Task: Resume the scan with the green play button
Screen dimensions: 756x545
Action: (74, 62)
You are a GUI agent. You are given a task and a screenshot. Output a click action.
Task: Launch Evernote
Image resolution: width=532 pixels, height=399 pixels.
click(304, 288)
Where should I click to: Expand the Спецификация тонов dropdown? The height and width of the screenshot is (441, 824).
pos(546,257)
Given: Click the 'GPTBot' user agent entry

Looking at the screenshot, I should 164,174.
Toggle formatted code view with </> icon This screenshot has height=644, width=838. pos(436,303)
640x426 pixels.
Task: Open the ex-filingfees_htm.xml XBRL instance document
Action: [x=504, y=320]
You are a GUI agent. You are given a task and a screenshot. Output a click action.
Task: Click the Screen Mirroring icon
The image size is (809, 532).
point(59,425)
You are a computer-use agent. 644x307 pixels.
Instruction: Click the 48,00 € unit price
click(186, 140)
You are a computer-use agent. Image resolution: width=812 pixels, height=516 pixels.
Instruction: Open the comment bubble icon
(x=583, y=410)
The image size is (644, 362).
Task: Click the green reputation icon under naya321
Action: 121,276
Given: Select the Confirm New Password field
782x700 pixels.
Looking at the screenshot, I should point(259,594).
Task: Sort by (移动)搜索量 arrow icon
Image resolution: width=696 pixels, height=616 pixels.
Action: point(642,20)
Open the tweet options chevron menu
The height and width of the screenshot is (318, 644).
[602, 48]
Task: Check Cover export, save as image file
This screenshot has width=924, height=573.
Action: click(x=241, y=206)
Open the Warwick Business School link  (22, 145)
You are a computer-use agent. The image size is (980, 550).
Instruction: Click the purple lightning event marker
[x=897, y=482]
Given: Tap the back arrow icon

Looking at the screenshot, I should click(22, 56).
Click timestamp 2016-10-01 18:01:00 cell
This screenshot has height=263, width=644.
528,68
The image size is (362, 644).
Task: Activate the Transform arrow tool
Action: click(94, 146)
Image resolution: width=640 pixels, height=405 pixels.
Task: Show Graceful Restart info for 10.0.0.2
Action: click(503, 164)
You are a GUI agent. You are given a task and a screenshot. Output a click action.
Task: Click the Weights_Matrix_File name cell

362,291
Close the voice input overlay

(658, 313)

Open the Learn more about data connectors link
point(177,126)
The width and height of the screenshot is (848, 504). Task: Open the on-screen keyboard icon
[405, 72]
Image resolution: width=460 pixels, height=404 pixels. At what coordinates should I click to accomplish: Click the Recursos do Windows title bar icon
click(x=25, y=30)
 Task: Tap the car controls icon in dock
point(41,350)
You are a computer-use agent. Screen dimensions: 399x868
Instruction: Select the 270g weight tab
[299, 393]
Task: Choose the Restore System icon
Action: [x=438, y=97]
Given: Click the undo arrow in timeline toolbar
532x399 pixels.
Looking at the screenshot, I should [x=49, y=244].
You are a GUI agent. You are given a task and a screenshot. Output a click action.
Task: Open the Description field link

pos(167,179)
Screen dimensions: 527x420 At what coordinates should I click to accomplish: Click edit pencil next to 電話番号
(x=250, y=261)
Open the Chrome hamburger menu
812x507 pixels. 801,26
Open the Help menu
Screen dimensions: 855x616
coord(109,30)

— Aim of the exercise —
Please repeat the complete material exactly, with nothing omitted.

— Result —
Task: Resume the scan with the green play button
Screen dimensions: 756x545
Action: (74, 62)
You are a GUI agent. You are given a task and a screenshot. Output a click action.
Task: Launch Evernote
Image resolution: width=532 pixels, height=399 pixels.
click(304, 288)
Where should I click to: Expand the Спецификация тонов dropdown? The height and width of the screenshot is (441, 824).
pos(546,257)
Given: Click the 'GPTBot' user agent entry

Looking at the screenshot, I should 164,174.
Toggle formatted code view with </> icon This screenshot has height=644, width=838. pos(436,303)
640x426 pixels.
Task: Open the ex-filingfees_htm.xml XBRL instance document
Action: [x=504, y=320]
You are a GUI agent. You are given a task and a screenshot. Output a click action.
Task: Click the Screen Mirroring icon
The image size is (809, 532).
point(59,425)
You are a computer-use agent. 644x307 pixels.
Instruction: Click the 48,00 € unit price
click(186, 140)
You are a computer-use agent. Image resolution: width=812 pixels, height=516 pixels.
Instruction: Open the comment bubble icon
(x=583, y=410)
The image size is (644, 362).
Task: Click the green reputation icon under naya321
Action: 121,276
Given: Select the Confirm New Password field
782x700 pixels.
Looking at the screenshot, I should point(259,594).
Task: Sort by (移动)搜索量 arrow icon
Image resolution: width=696 pixels, height=616 pixels.
Action: point(642,20)
Open the tweet options chevron menu
The height and width of the screenshot is (318, 644).
[602, 48]
Task: Check Cover export, save as image file
This screenshot has width=924, height=573.
Action: click(x=241, y=206)
Open the Warwick Business School link  (22, 145)
You are a computer-use agent. The image size is (980, 550).
Instruction: Click the purple lightning event marker
[x=897, y=482]
Given: Tap the back arrow icon

Looking at the screenshot, I should click(22, 56).
Click timestamp 2016-10-01 18:01:00 cell
This screenshot has height=263, width=644.
528,68
The image size is (362, 644).
Task: Activate the Transform arrow tool
Action: click(94, 146)
Image resolution: width=640 pixels, height=405 pixels.
Task: Show Graceful Restart info for 10.0.0.2
Action: click(503, 164)
You are a GUI agent. You are given a task and a screenshot. Output a click action.
Task: Click the Weights_Matrix_File name cell

362,291
Close the voice input overlay

(658, 313)

Open the Learn more about data connectors link
point(177,126)
The width and height of the screenshot is (848, 504). Task: Open the on-screen keyboard icon
[405, 72]
Image resolution: width=460 pixels, height=404 pixels. At what coordinates should I click to accomplish: Click the Recursos do Windows title bar icon
click(x=25, y=30)
 Task: Tap the car controls icon in dock
point(41,350)
You are a computer-use agent. Screen dimensions: 399x868
Instruction: Select the 270g weight tab
[299, 393]
Task: Choose the Restore System icon
Action: [x=438, y=97]
Given: Click the undo arrow in timeline toolbar
532x399 pixels.
Looking at the screenshot, I should [x=49, y=244].
You are a GUI agent. You are given a task and a screenshot. Output a click action.
Task: Open the Description field link

pos(167,179)
Screen dimensions: 527x420 At what coordinates should I click to accomplish: Click edit pencil next to 電話番号
(x=250, y=261)
Open the Chrome hamburger menu
812x507 pixels. 801,26
Open the Help menu
Screen dimensions: 855x616
coord(109,30)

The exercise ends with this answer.